AIM OF THE EXERCISE:
Each record needs to be transcribed exactly.

+++ PROVIDED RECORDS

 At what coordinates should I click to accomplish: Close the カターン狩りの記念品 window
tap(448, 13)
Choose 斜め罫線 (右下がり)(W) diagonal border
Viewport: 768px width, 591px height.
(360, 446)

++++++

YOUR RESPONSE:
 At what coordinates should I click to accomplish: Close the カターン狩りの記念品 window
tap(448, 13)
Choose 斜め罫線 (右下がり)(W) diagonal border
Viewport: 768px width, 591px height.
(360, 446)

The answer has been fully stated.